The most popular answer to this question is:
Flip the coin three times, and use the three coin flips as the bits of a three-bit number. If the number is in the range 1 to 6, output the number. Otherwise, repeat.
My question is:
Most of the discussions on Stack Overflow come in the above flavour. I've also searched the Internet, finding that there exist many answers of other flavours, which they don't explicitly dig into. Could someone please share one or two different ideas on this problem?
There is a small improvement to the "toss 3 times and discard if 110 or 111" algorithm. Discarding 110 or 111 is wasteful, since you are wasting one perfectly good bit of entropy that you could reuse. After one of these values pops up, you only need to toss twice and get the value of the third toss from the mapping {110->tails, 111->heads}. Both of 110 and 111 are equally probable, so you're not introducing any bias this way.
In pseudocode:
bit0 = toss()
while True:
bit1 = toss()
bit2 = toss()
if bit1,bit2,bit3 give i such that 0<=i<=5 then
return i+1
else
bit0 = bit3 // the reuse happens here
The expected number of tosses here is 1 + 2 * expected_number_of_loop_executions = 1+2*8/6 = 11/3
If you just want other options, not necessarily good ones then how about this:
Flip a coin for each possible output value.

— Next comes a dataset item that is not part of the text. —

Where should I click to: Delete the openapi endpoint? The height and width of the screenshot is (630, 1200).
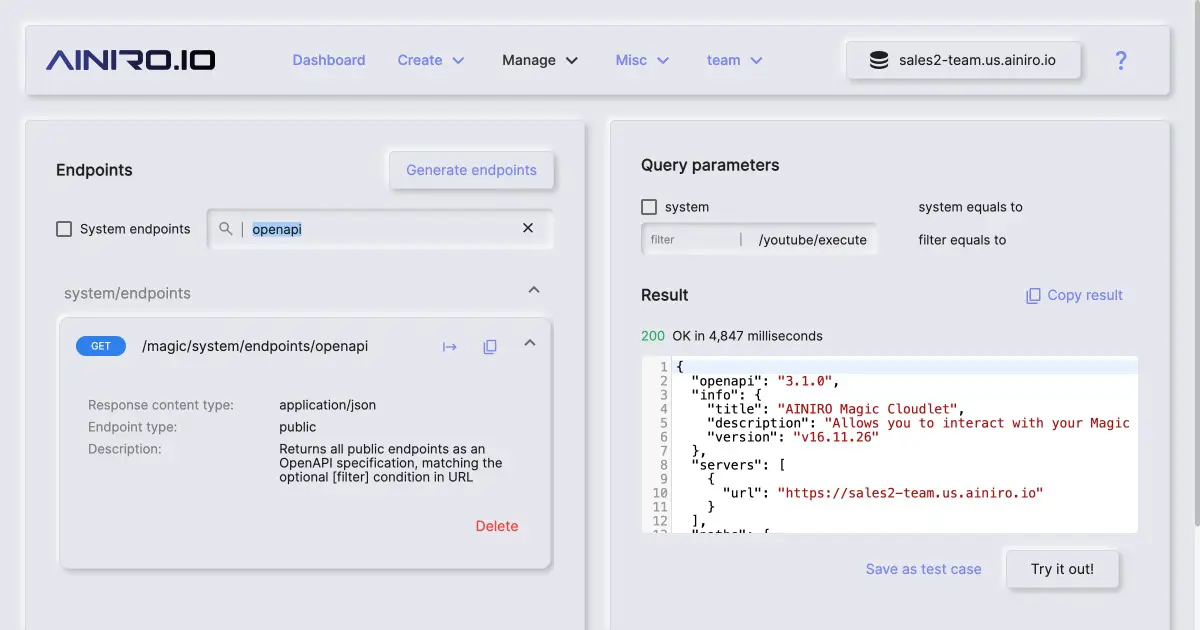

If there is one or more heads then discard all the possible values that got tails.
If you have only one value left then stop. Else goto 1.
I would suspect it is going to have a higher expected number of coin tosses than the method you've described and have no advantages at all really.
In general I assume this is why there is not much on the other possible ways of using random numbers. They are just not as good.
Flip 5 coins. If they're all heads or all tails, your answer is 1. If there's only one head or one tail, continue to the next step. If there's more than one head and more than one tail, repeat this step (including reflipping the coins).
Flip 4 coins. If they're all heads or all tails, your answer is 2. If there's only one head or one tail, continue to the next step. If there's two heads and two tails, repeat this step (including reflipping the coins).
Flip 3 coins. If they're all heads or all tails, your answer is 3. Otherwise, continue to the next step
Flip 2 coins. If they're both heads, your answer is 4. If they're both tails, repeat this step (including reflipping the coins). Otherwise, continue to the next step.
Flip 1 coin. If it's heads, your answer is 5. If it's tails, your answer is 6.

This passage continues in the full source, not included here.